Cooling Labor Markets Raise Questions About Economy
Assumptions about jobs, wages, inflation, and recessions have some correlation, but nothing that is immutable.
Looking at every bit of economic data as a form of divination has become a national pastime. When will the next reveal bring us to the heart of the Fed and the magic moment when they give up and cut rates?
But nothing is that certain, even for economists. On Friday, the June employment data comes out. Even that is only a first step because there are two sequential monthly chances for revisions, many of which recently have cut back on job creation in previous months.
The Dow Jones roundup of economists’ projections for Friday’s June job report expects 200,000 new jobs and an unemployment rate of 4.0%, the same as in May. Bloomberg’s survey of economists projects 190,000 new jobs with unemployment also at 4%. Both surveys expect year-over-year wage increases of 3.9%, which Bloomberg says is the smallest increase in three years and which would certainly be down from the 4.1% of May.
“Recent data including declining vacancies and higher weekly jobless claims underscore cooler-yet-resilient labor demand,” Bloomberg wrote. “Having more available workers to choose from is helping companies step back from the steep pay increases that had been a source of inflationary pressures over the past few years.”

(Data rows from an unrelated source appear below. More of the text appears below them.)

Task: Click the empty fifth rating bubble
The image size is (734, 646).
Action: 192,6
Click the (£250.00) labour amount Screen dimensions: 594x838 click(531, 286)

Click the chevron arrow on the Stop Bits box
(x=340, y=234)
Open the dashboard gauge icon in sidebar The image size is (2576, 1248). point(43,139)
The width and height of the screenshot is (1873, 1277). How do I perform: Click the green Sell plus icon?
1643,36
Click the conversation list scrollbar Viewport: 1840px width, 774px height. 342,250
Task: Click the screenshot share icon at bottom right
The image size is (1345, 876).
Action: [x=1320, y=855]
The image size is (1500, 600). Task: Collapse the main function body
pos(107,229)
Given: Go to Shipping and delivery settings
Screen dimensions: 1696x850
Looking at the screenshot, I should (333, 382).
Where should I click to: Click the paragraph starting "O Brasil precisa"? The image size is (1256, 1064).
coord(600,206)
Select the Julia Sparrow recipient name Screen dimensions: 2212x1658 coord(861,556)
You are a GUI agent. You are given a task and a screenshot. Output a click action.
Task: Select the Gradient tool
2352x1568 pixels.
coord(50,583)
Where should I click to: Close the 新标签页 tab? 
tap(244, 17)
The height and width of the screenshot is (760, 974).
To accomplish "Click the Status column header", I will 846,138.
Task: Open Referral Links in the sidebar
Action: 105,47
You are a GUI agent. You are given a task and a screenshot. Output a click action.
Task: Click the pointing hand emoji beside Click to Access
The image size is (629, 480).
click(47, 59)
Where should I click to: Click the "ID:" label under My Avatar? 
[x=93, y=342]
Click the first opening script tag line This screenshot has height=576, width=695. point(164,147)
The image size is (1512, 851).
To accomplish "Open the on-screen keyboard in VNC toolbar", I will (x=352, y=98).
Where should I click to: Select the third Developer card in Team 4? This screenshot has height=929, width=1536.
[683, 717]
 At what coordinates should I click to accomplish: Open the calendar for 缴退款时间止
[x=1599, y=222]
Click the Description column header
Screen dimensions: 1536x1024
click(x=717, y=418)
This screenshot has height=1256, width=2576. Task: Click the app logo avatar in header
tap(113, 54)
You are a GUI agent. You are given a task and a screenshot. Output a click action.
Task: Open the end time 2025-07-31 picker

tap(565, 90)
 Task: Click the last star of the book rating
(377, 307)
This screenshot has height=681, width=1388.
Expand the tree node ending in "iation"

Except that the real drivers of inflation weren’t pay increases so much as things like shelter, food, and energy. For many months, a lot of economists were sure that unemployment would have to spike before inflation would come down, pointing to a model called the Phillips curve, which historically sometimes has shown a correlation, which isn’t causality.
The Wall Street Journal reported that the labor market looked overheated during the pandemic. But it has cooled. “Job hiring and quitting rates are back to levels seen 10 and seven years ago, respectively, a sign fewer workers see the opportunity to jump to new, higher-paying jobs,” they wrote. “Yet layoff rates remain low, meaning employers aren’t trying to shed labor.”
Government data show the number of jobs per unemployed person has been sliding down from about 2.0 at the height of the pandemic to 1.24 in April 2024, approaching pre-pandemic figures. The question is whether current conditions are sustainable.
“This is what the economy looks like when it is at a sustainable simmer,” Ernie Tedeschi, a former Biden administration economist who is now at Yale University’s Budget Lab, told the Journal. “But because we spend very little time in our economic history close to or at full employment, there is a lot more uncertainty.”